Task directions. Copy the records below line for line, changing nothing.

================

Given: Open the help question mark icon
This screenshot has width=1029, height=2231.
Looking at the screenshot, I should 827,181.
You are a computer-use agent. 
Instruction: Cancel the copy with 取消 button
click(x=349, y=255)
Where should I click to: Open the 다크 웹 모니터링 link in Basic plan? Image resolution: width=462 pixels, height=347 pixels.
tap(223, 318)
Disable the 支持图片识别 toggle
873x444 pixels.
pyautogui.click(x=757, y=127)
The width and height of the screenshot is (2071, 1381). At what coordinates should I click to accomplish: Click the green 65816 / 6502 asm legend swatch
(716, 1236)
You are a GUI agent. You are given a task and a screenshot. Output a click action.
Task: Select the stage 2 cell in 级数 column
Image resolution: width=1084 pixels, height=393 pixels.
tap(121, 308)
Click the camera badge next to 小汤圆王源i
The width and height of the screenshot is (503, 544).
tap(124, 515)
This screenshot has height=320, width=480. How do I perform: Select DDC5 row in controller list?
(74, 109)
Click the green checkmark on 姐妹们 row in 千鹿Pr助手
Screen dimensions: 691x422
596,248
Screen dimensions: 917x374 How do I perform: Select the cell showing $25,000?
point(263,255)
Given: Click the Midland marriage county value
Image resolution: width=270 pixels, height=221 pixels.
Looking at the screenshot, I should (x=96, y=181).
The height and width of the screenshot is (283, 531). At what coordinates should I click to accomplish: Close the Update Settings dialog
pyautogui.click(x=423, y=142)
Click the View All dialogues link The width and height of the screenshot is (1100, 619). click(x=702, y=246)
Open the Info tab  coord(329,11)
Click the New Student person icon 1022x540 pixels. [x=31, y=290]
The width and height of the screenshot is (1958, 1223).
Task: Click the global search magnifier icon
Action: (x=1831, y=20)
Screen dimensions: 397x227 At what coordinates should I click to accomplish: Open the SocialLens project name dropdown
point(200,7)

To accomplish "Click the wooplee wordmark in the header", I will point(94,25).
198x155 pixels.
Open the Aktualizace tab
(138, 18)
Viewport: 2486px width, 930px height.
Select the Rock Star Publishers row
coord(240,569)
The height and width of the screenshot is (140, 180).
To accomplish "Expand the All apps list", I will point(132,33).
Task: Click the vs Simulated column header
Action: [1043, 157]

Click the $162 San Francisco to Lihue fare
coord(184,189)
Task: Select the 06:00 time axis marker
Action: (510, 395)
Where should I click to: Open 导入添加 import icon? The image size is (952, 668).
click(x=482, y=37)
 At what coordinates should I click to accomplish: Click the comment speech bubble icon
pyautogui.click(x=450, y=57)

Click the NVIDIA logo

================

Exercise solution.
Given: Open the help question mark icon
This screenshot has width=1029, height=2231.
Looking at the screenshot, I should 827,181.
You are a computer-use agent. 
Instruction: Cancel the copy with 取消 button
click(x=349, y=255)
Where should I click to: Open the 다크 웹 모니터링 link in Basic plan? Image resolution: width=462 pixels, height=347 pixels.
tap(223, 318)
Disable the 支持图片识别 toggle
873x444 pixels.
pyautogui.click(x=757, y=127)
The width and height of the screenshot is (2071, 1381). At what coordinates should I click to accomplish: Click the green 65816 / 6502 asm legend swatch
(716, 1236)
You are a GUI agent. You are given a task and a screenshot. Output a click action.
Task: Select the stage 2 cell in 级数 column
Image resolution: width=1084 pixels, height=393 pixels.
tap(121, 308)
Click the camera badge next to 小汤圆王源i
The width and height of the screenshot is (503, 544).
tap(124, 515)
This screenshot has height=320, width=480. How do I perform: Select DDC5 row in controller list?
(74, 109)
Click the green checkmark on 姐妹们 row in 千鹿Pr助手
Screen dimensions: 691x422
596,248
Screen dimensions: 917x374 How do I perform: Select the cell showing $25,000?
point(263,255)
Given: Click the Midland marriage county value
Image resolution: width=270 pixels, height=221 pixels.
Looking at the screenshot, I should (x=96, y=181).
The height and width of the screenshot is (283, 531). At what coordinates should I click to accomplish: Close the Update Settings dialog
pyautogui.click(x=423, y=142)
Click the View All dialogues link The width and height of the screenshot is (1100, 619). click(x=702, y=246)
Open the Info tab  coord(329,11)
Click the New Student person icon 1022x540 pixels. [x=31, y=290]
The width and height of the screenshot is (1958, 1223).
Task: Click the global search magnifier icon
Action: (x=1831, y=20)
Screen dimensions: 397x227 At what coordinates should I click to accomplish: Open the SocialLens project name dropdown
point(200,7)

To accomplish "Click the wooplee wordmark in the header", I will point(94,25).
198x155 pixels.
Open the Aktualizace tab
(138, 18)
Viewport: 2486px width, 930px height.
Select the Rock Star Publishers row
coord(240,569)
The height and width of the screenshot is (140, 180).
To accomplish "Expand the All apps list", I will point(132,33).
Task: Click the vs Simulated column header
Action: [1043, 157]

Click the $162 San Francisco to Lihue fare
coord(184,189)
Task: Select the 06:00 time axis marker
Action: (510, 395)
Where should I click to: Open 导入添加 import icon? The image size is (952, 668).
click(x=482, y=37)
 At what coordinates should I click to accomplish: Click the comment speech bubble icon
pyautogui.click(x=450, y=57)

Click the NVIDIA logo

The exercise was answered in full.